Most people looking at the rainbow see the beauty of the rainbow and do not analyze colour variation.
In September of 2012, I wrote an article about a book called "Passionate Pinky" by Carol Heywood who has witnessed a band of pink beside the green band in rainbows since August 17-18, 1987, the time of the Harmonic Convergence. I too have seen the pink band and everyone in the group I was with could also see the pink band.
Seeing the pink band, my left brain went into overdrive. From a scientific perspective, the physical universe had been ripped off its foundations. From the right brain the reaction was "Isn't that pretty!"
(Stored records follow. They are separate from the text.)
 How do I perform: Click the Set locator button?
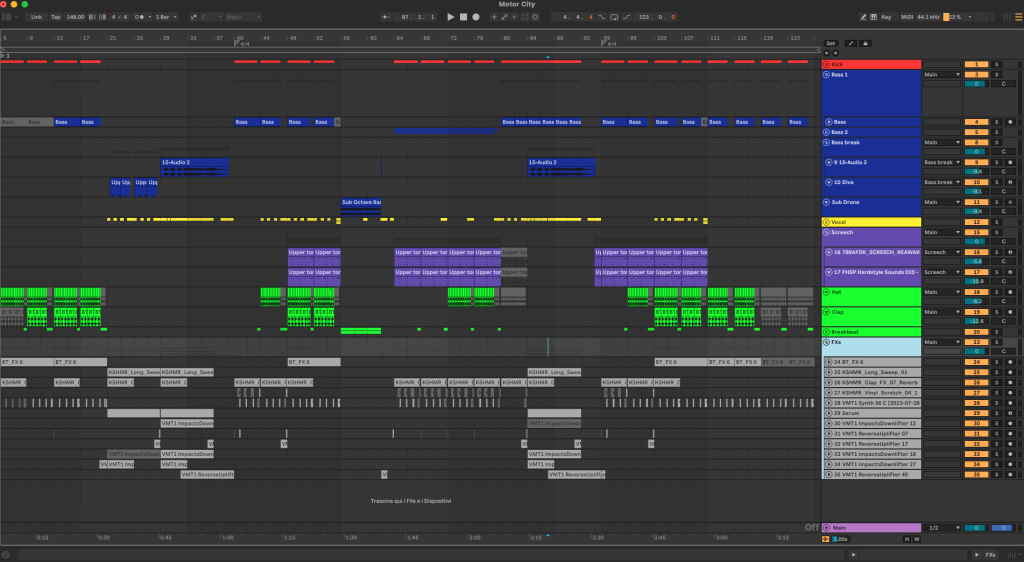tap(830, 44)
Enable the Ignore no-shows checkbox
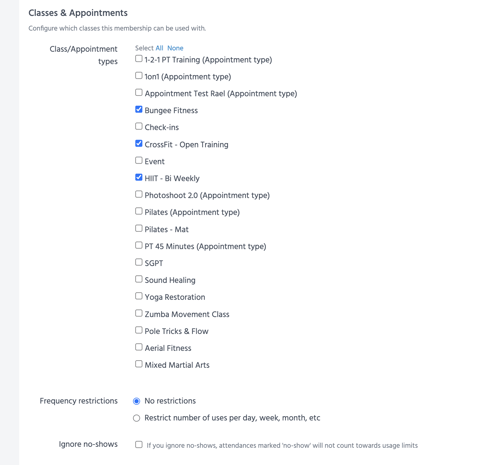Viewport: 486px width, 465px height. pos(139,445)
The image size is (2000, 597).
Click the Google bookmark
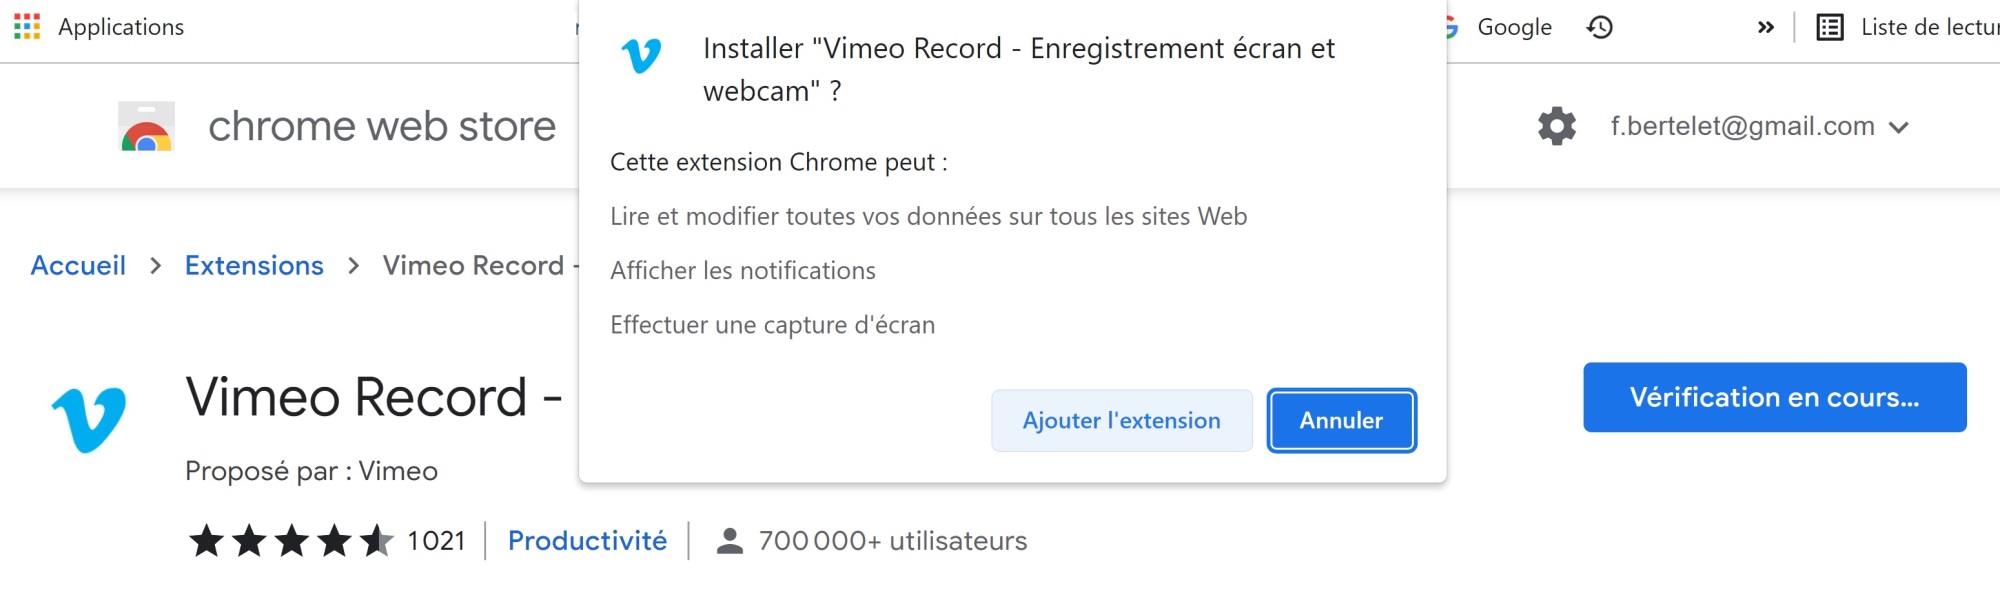tap(1514, 27)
Quantum certainty evaporated. The electrons shifted and the photons linked to the electrons changed. Likewise the nucleus had shifted. Any shift in the spectrum has huge implacations. Look at rainbows to see the expansion of physical matter.
This photo does not have the pink band beside the green band. It does have a bright violet band beside an extra wide indigo band. In both the inner and outer rainbow arcs, green is very narrow. Green has always been narrow, but in this photo it is almost gone. The camera does pick up the green of the trees in the background so it is not the fault of the CCD. The same raindrops falling onto the bridge create the spectrum images of both the inner (roughly 33 degree) arc and the outer (roughly 55 degree) arc. Due to internal reflection in water and refracting through a nearly spherical droplet, there are variations between the inner and outer arcs. Colours do not correspond exactly. The red and orange are broader in the outer rainbow. Yellow is narrower in the outer arc. The violet band is almost gone in the outer arc. This is an almost normal double arc rainbow but in coming years, the rainbows may have colours in odd places like pink beside green. Colours may appear in the infra-red and the ultra-violet. Colours may shift bandwidths inside the rainbow.
Be aware of what you are looking at, especially rainbows.